Wednesday, May 13, 2015

What is cost accounting? What are its objectives?

Cost accounting is a type of accounting that specifically looks at and analyzes the total cost that goes into manufacturing a product or maintaining a service. This information can then be compared to the money being made by these endeavors which then tells the company or accountant what the "break even" point is, as well as how much profit or loss is actually happening. Additionally, cost accounting allows a company to more closely analyze where exactly overspending might be occurring or what part of a process is especially cost intensive. Cost accounting is also somewhat variable because the costs being analyzed are not always fixed costs.
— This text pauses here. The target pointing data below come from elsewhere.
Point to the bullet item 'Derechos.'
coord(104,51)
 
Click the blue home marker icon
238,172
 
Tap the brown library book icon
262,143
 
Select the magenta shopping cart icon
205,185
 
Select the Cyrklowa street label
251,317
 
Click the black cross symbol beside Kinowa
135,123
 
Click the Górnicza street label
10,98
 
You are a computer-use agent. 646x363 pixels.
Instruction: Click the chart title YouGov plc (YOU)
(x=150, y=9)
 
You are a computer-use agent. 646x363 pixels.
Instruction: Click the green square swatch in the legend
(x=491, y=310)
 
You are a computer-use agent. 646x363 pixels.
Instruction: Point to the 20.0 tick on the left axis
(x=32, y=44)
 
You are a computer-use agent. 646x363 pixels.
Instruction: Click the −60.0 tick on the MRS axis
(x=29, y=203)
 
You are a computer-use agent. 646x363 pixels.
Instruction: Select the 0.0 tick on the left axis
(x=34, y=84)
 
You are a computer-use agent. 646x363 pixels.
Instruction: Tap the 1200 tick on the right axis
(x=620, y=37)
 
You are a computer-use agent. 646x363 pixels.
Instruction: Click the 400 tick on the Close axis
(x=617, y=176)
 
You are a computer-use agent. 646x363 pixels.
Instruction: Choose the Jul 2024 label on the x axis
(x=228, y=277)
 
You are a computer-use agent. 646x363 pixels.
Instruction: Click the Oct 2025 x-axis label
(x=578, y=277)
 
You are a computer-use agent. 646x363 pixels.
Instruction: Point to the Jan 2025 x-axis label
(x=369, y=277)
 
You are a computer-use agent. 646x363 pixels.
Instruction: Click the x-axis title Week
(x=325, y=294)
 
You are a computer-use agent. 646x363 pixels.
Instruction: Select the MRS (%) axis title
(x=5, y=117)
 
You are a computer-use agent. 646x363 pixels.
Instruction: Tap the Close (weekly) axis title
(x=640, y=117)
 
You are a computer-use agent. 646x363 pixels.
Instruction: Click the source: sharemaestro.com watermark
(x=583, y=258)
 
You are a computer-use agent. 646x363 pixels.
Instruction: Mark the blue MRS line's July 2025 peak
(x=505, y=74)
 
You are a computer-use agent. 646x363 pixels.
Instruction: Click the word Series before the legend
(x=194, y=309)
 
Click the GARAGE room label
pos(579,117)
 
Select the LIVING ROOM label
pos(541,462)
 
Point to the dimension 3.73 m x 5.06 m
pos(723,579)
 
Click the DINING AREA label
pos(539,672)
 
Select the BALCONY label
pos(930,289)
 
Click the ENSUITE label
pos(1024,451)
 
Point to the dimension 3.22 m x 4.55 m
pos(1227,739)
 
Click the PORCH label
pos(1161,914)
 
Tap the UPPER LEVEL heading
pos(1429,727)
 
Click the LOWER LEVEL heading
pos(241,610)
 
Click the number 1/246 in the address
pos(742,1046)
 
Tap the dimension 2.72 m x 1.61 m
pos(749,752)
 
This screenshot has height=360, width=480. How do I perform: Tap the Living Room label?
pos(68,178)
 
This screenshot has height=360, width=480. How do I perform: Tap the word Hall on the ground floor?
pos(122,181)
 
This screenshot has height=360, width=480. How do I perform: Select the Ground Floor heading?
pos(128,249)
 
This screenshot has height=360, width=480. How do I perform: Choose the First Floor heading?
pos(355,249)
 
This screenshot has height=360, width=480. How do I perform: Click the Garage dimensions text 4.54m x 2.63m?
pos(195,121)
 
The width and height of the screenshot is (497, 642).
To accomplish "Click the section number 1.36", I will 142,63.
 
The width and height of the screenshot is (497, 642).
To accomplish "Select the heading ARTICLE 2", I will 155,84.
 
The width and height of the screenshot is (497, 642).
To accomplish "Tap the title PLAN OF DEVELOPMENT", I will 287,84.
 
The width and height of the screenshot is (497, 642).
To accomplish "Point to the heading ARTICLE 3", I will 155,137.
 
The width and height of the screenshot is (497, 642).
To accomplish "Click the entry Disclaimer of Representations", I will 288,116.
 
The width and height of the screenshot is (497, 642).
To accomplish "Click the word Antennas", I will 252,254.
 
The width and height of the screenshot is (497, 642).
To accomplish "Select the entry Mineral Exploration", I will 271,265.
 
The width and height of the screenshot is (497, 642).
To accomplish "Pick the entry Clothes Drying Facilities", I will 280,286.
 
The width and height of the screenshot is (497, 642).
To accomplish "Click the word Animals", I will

Rent, depreciation, and interest on loans are fixed costs. They are not likely to change on a month to month basis. Those costs can be calculated with relative ease; however, the variable costs are not so easy to calculate. They can change from month to month, so lots of data needs to be analyzed in order to come up with realistic working averages. Typically, variable costs fluctuate with production amounts. More production means more cost being spent on supplies and labor. The hope is that profit margins are maintained or even increased, but that might not be the case. That is one reason why cost accounting can be beneficial. Another variable cost is maintenance. In some ways, this could be a fixed cost. A company might have monthly scheduled overhauls of equipment, but things will break down unexpectedly, as well. This is always a variable cost.